Problem requirements
Verbatim copy, pictures excluded: every line from the one with "Instruction: Go to 订单开票 in sidebar" through the final line of the data below, and no other line.

Records drawn from a dataset:
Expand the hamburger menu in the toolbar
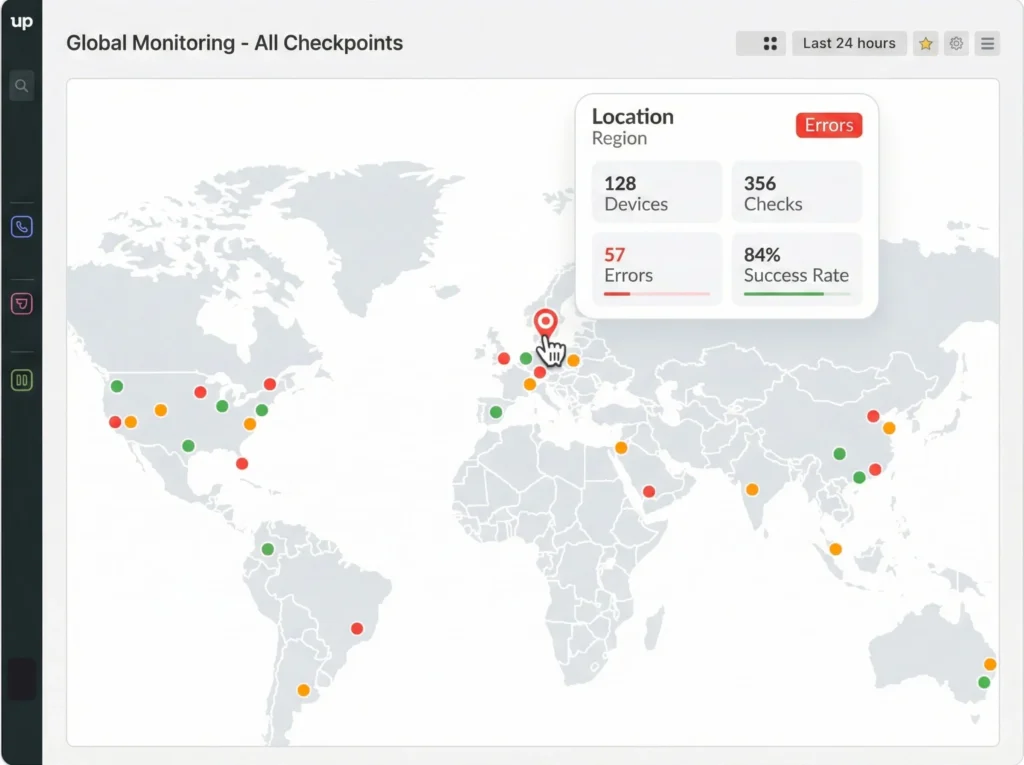The width and height of the screenshot is (1024, 765). (987, 43)
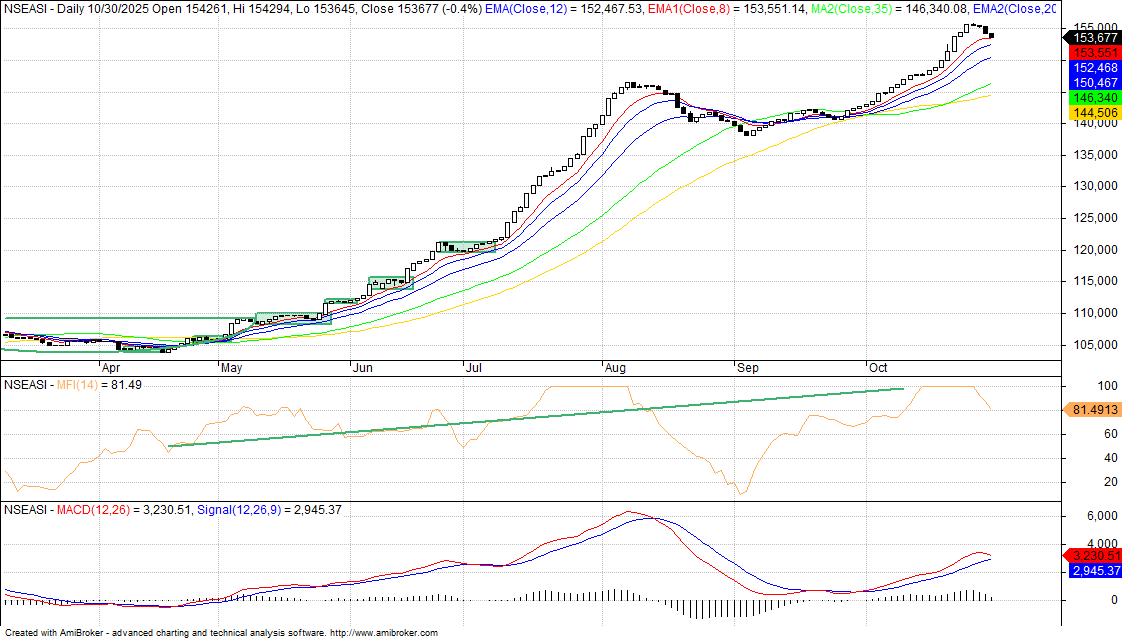The width and height of the screenshot is (1122, 639).
Task: Click the Aug marker on the date axis
Action: click(x=616, y=367)
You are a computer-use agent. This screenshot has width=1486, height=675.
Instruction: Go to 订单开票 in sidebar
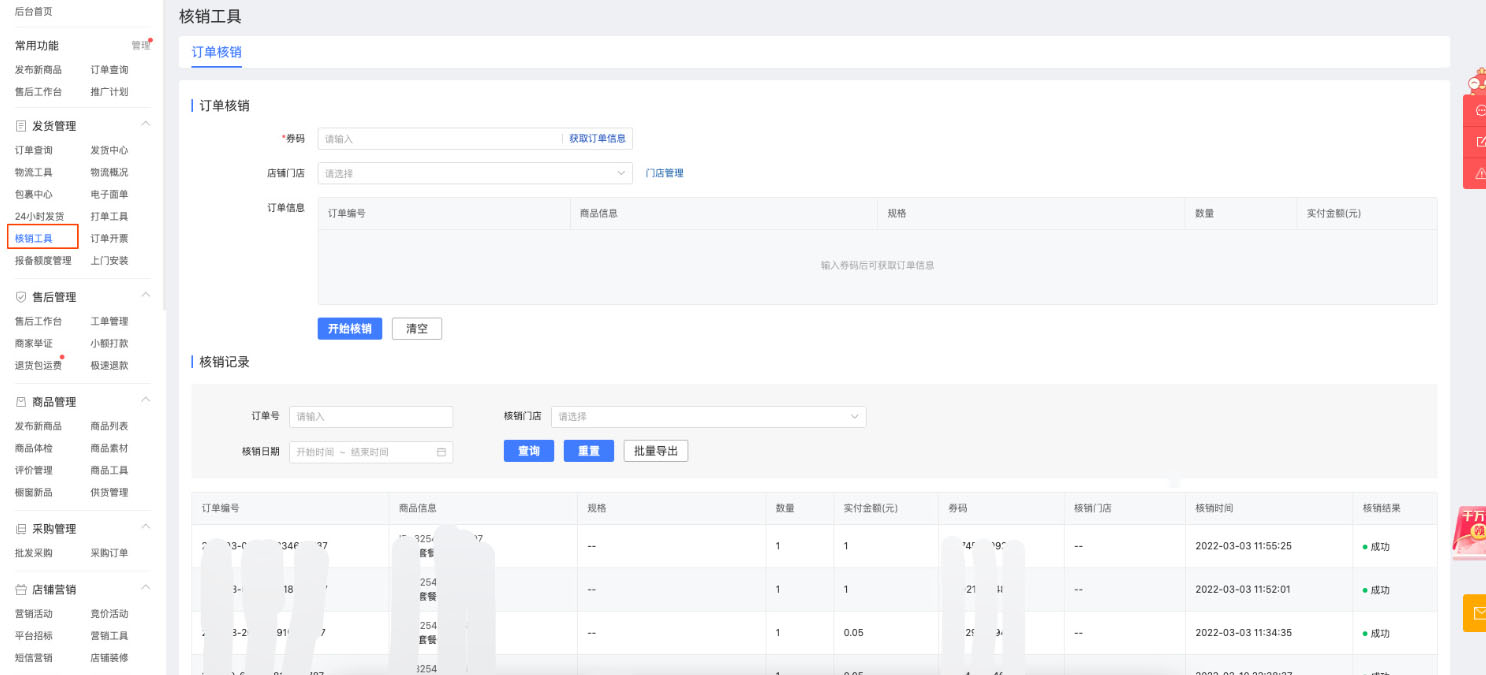point(109,238)
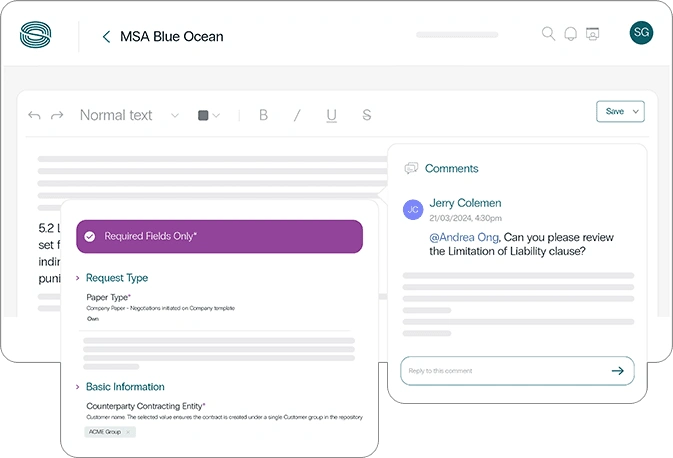
Task: Open the Normal text style dropdown
Action: (129, 116)
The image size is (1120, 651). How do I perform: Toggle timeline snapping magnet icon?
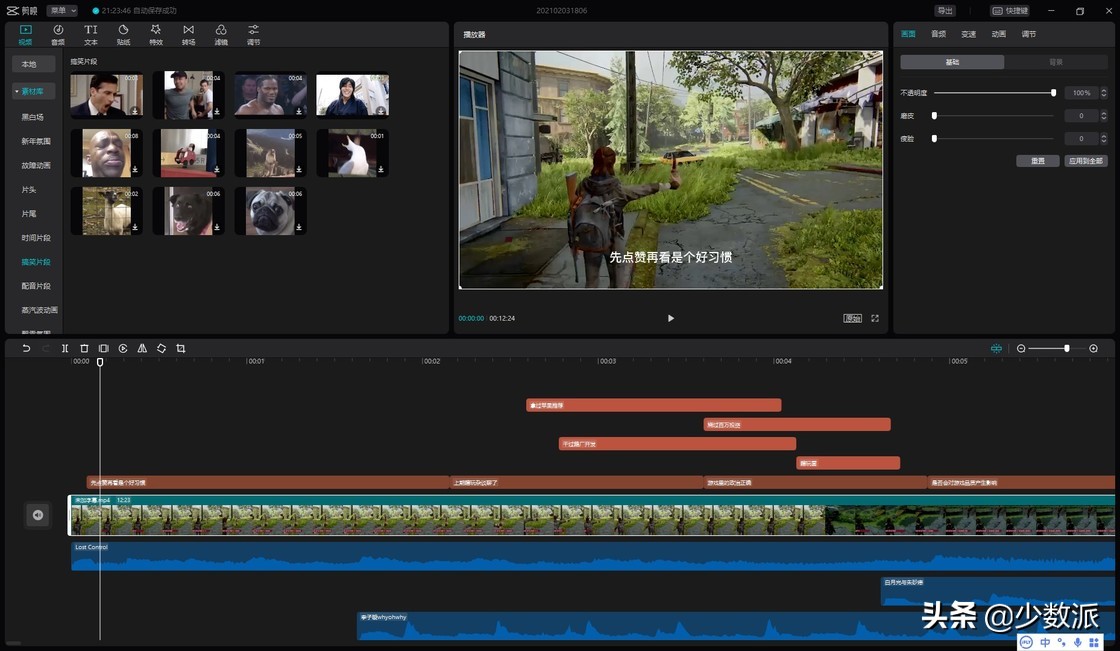[x=996, y=348]
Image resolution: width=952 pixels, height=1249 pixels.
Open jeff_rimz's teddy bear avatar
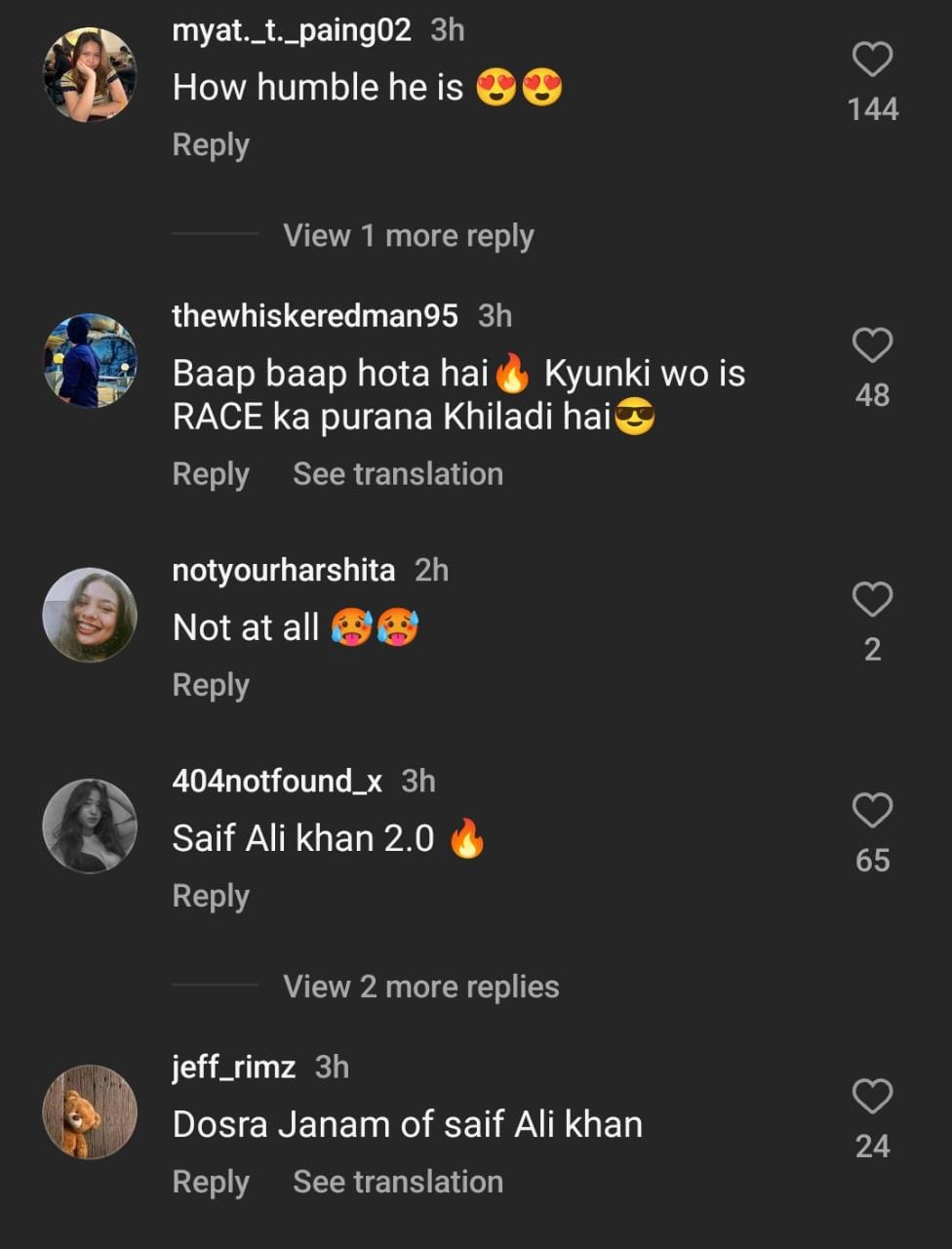pyautogui.click(x=90, y=1111)
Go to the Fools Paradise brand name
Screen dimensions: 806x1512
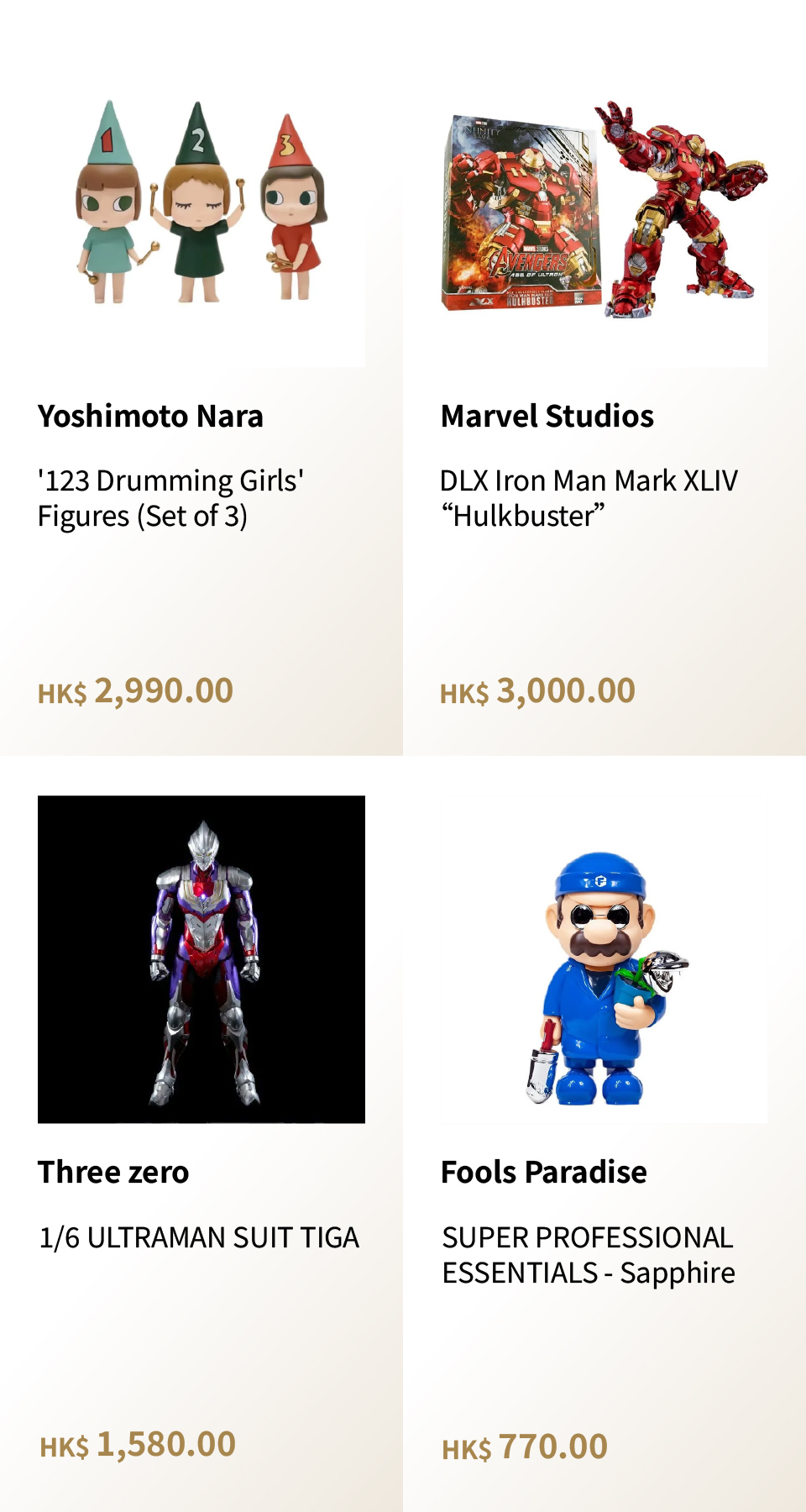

Answer for this exercise
Instruction: Go to 订单开票 in sidebar
point(109,238)
Task: Open the Normal text style dropdown
Action: (129, 116)
The image size is (1120, 651). How do I perform: Toggle timeline snapping magnet icon?
[x=996, y=348]
Image resolution: width=952 pixels, height=1249 pixels.
Open jeff_rimz's teddy bear avatar
pyautogui.click(x=90, y=1111)
Go to the Fools Paradise brand name
Screen dimensions: 806x1512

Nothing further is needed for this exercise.